Diane Abbott. Photograph: UK Parliament/Attribution 3.0 Unported (CC BY 3.0)

Diane Abbott has been suspended by the Labour party for a second time after defending the remarks that led to her original ban.

The Hackney North and Stoke Newington MP lost the Labour whip in 2023 after she wrote to the Observer to suggest people from Jewish, Irish and Traveller communities had not been subjected to racism “all their lives”.

Prime Minister Keir Starmer described the comments as “antisemitic”.

Abbott was eventually reinstated by the party in May 2024.

Speaking to BBC Radio 4’s Reflections earlier today, she was asked if she stood by her remarks.

“Clearly, there must be a difference between racism which is about colour and other types of racism because you can see a Traveller or a Jewish person walking down the street, you don’t know,” she said.

“I just think that it’s silly to try and claim that racism which is about skin colour is the same as other types of racism. I don’t know why people would say that.”

Labour today suspended Abbott again while it investigates, meaning she is now an independent MP.

Before the suspension was announced, Deputy Prime Minister Angela Rayner was asked by the Guardian if she was disappointed by Abbott’s words.

She told the paper: “I was. There’s no place for antisemitism in the Labour party, and obviously the Labour party has processes for that.

“Diane had reflected on how she’d put that article together, and said that ‘was not supposed to be the version’, and now to double down and say: ‘Well, actually I didn’t mean that. I actually meant what I originally said,’ I think is a real challenge.”

In her letter to the Observer in 2023, Abbott wrote: “It is true that many types of white people with points of difference, such as redheads, can experience this prejudice.

“But they are not all their lives subject to racism. In pre-civil rights America, Irish people, Jewish people and Travellers were not required to sit at the back of the bus.

“In apartheid South Africa, these groups were allowed to vote. And at the height of slavery, there were no white-seeming people manacled on the slave ships.”

The letter was a response to a comment that Irish, Jewish and Traveller people all suffer from racism in the UK.

Following a backlash, Abbott later retracted her words in a statement on social media.

She said: “I wish to wholly and unreservedly withdraw my remarks and disassociate myself from them.

“The errors arose in an initial draft being sent. But there is no excuse, and I wish to apologise for any anguish caused.

“Racism takes many forms, and it is completely undeniable that Jewish people have suffered its monstrous effects, as have Irish people, Travellers, and many others.
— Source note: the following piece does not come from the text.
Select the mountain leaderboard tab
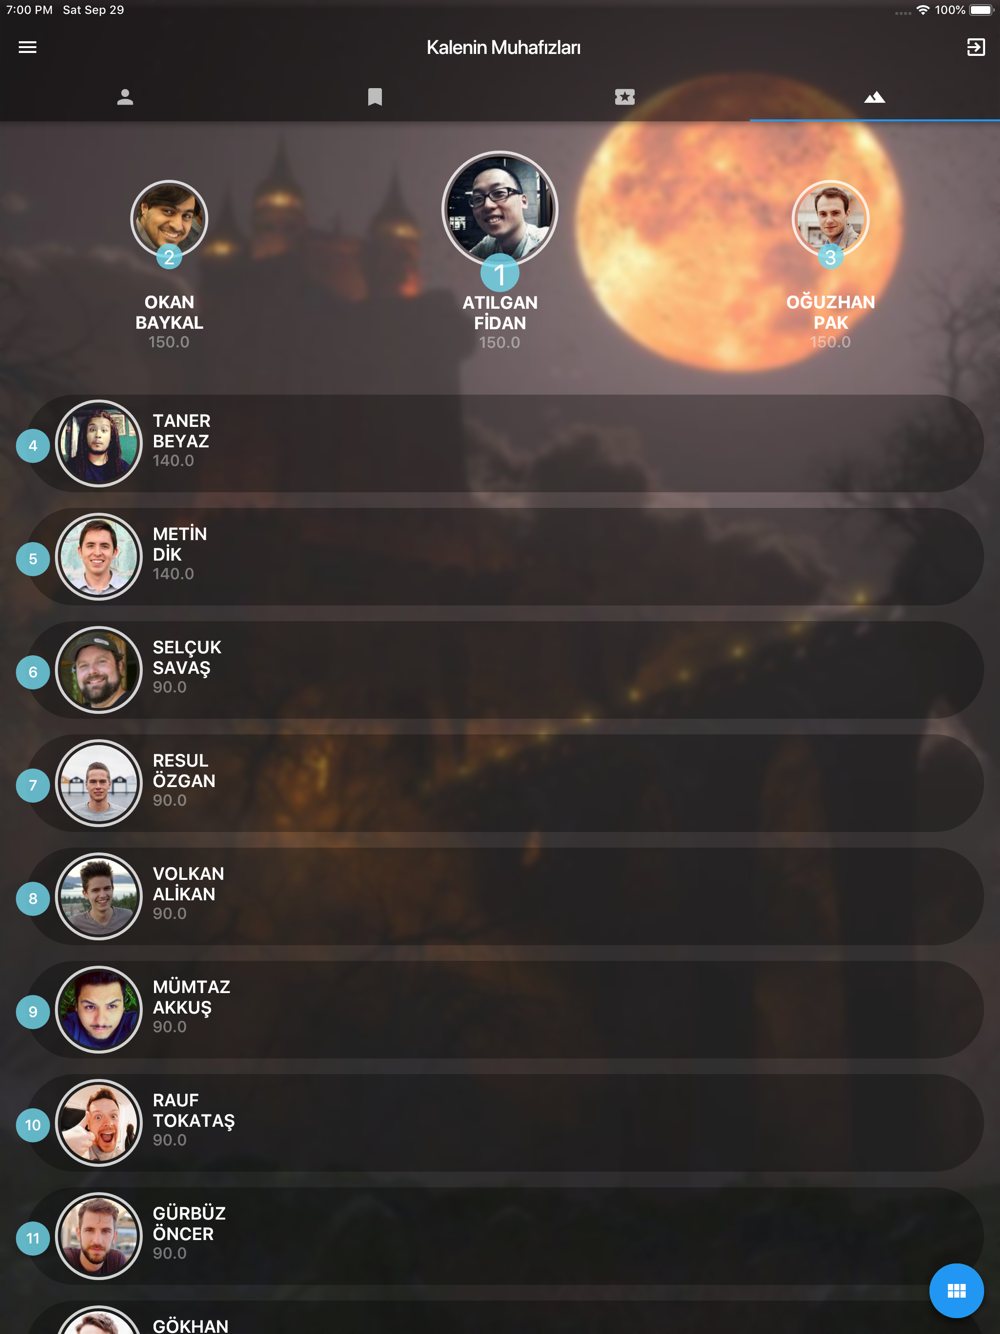Viewport: 1000px width, 1334px height. tap(875, 97)
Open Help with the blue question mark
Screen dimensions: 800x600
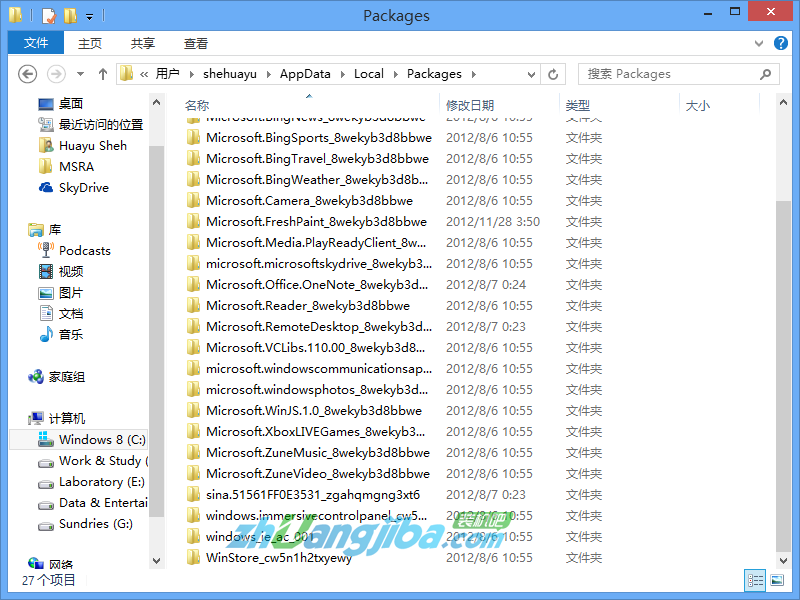click(783, 43)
“Once again, I would like to apologise publicly for the remarks and any distress caused as a result of them.”

Abbott has been the MP for Hackney North and Stoke Newington since 1987.

Her office has been approached for comment.

3 Comments

  1. john anthony on Thursday 17 July 2025 at 15:47

    Why Is saying that black people are subject to lifelong racism controversial, it is obviously true?



  2. The VibeSculptor on Thursday 17 July 2025 at 19:08

    So the Labour/Hackney Party is now so desperate to manage its image that it throws a veteran MP under the bus for speaking an uncomfortable truth?

    I’m not even the same background as Diane Abbott, but nothing she said was racist. She pointed out something many of us already know: that racism based on visible skin colour operates differently, more persistently, and often more brutally. That’s not an attack on anyone else—it’s a reality.

    Instead of engaging with that, this article twists her words into controversy, while the party acts like context doesn’t exist. The hypocrisy is staggering. They’d rather punish someone for telling the truth than risk looking momentarily uncomfortable.

    This isn’t anti-racism. It’s theatre.



  3. john anthony on Friday 18 July 2025 at 06:54

    This has got nothing to do with, "stamping out racism" as Starmer puts it. If it was he wouldn't have used Enoch Powell's words about Britain becoming, "an island of Strangers" in a recent speech.